“We Will Remember” Is Not a Foreign Policy
Markets blink, Europe walks away, courts push back, and Trump’s protection-racket presidency hits resistance.
Good morning! Gosh, if you’re looking for when the systems all started flashing red at once, Tuesday was a strong candidate. Wall Street, which has spent years politely ignoring geopolitical absurdity, finally blinked. The S&P 500 dropped more than 2 percent, its sharpest fall in months, not on bad earnings or a surprise jobs report, but on the dawning realization that the President of the United States is openly threatening allies with tariffs unless they help him acquire Greenland. Investors didn’t just dump stocks; they dumped America. The dollar slid, treasuries sold off, and that dreaded volatility spiked. Instead of fleeing to the usual U.S. safe havens, money headed for Swiss francs and gold, the market equivalent of quietly packing an overnight bag and slipping out the back door.
By the time Donald Trump arrived in Davos, late, after Air Force One had to turn back due to “minor electrical issues,” forcing a plane swap and some gallows humor from staffers, the damage was already done. The president took the stage at the World Economic Forum insisting the United States has “the hottest country in the world,” bragging about stock markets that had very recently disagreed with him, and informing a stunned audience that he wanted “immediate negotiations” to take control of Greenland. He reassured them he wouldn’t use force. Instead, he offered something much more familiar: “You can say no,” he said, “and we will remember.”
What he did not say onstage, but what reporting has since confirmed, is that this memory already had a price tag. Behind the scenes, Trump privately threatened President Emmanuel Macron with a 200 percent tariff on French wine if France declined to join his proposed “Board of Peace,” a name that manages to be both Orwellian and faintly wine-club adjacent. Champagne, it turns out, was not a joke. No diplomacy; just a shakedown delivered with a corkscrew.
Some people audibly gasped when Trump attacked NATO and suggested the alliance might not defend the United States in the future. This was not a misunderstanding. It was extortion delivered with a smile. Give me Greenland, join my board, or I will tariff you into oblivion. No invasion, just memory, and maybe the destruction of a major European export industry for emphasis.
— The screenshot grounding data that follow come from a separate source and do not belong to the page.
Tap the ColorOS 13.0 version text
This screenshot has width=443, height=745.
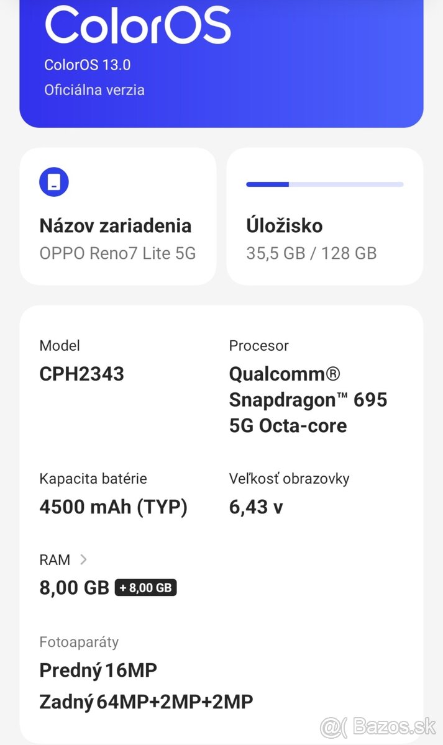point(87,65)
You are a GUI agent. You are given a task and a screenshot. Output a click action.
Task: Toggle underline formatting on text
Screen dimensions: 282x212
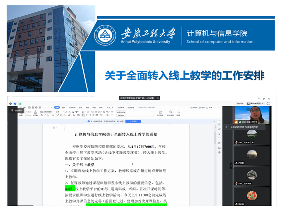48,115
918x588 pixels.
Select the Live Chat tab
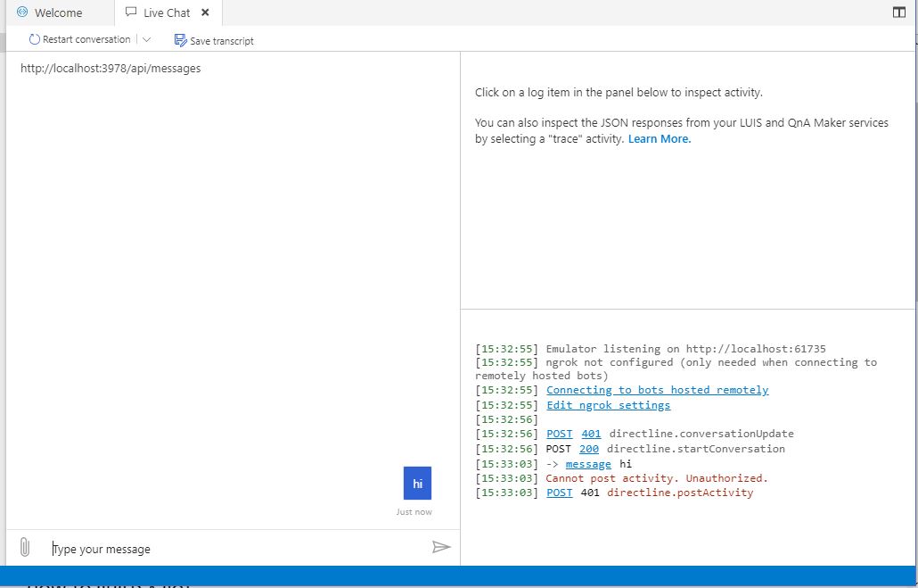(165, 12)
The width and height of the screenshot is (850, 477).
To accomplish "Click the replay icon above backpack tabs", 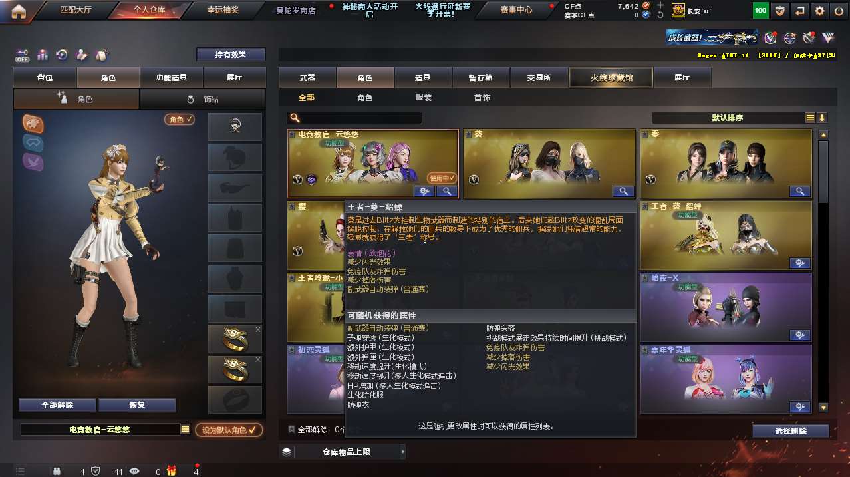I will 62,55.
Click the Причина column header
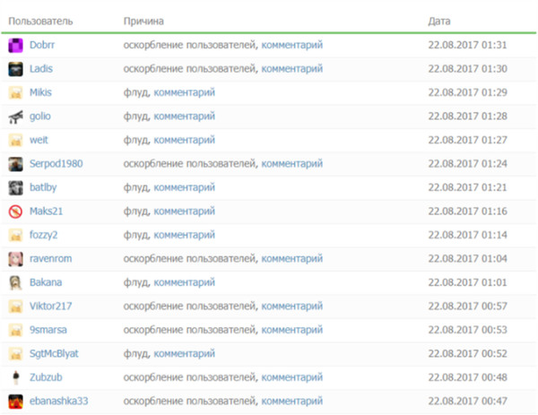Image resolution: width=538 pixels, height=415 pixels. (x=143, y=20)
This is the worldview Trump has always preferred: protection-racket diplomacy dressed up as dealmaking. It’s why he still venerates figures like Al Capone, not for their success, but for their method. Fear without legitimacy, and consequences without consent. At Davos, that logic finally collided with an audience that prices risk for a living, and they did not applaud.
And then the threat stopped being theoretical. On Wednesday morning, the European Union halted approval of its trade deal with the United States, explicitly citing Trump’s escalating tariff threats over Greenland. The deal, reached just last summer and billed at the time as restoring “stability and predictability,” capped U.S. tariffs on most European imports at a relatively modest 15 percent and would have lowered barriers for American agricultural and industrial exports into the bloc. That work is now frozen. “Given the continued and escalating threats, including tariff threats, against Greenland and Denmark, and their European allies, we have been left with no alternative,” said Bernd Lange, chair of the European Parliament’s trade committee. “Business as usual is impossible.” Ursula von der Leyen, speaking in Davos, put it more bluntly: a deal is a deal, and when friends shake hands, it’s supposed to mean something. Apparently, “we will remember” does not count as good faith.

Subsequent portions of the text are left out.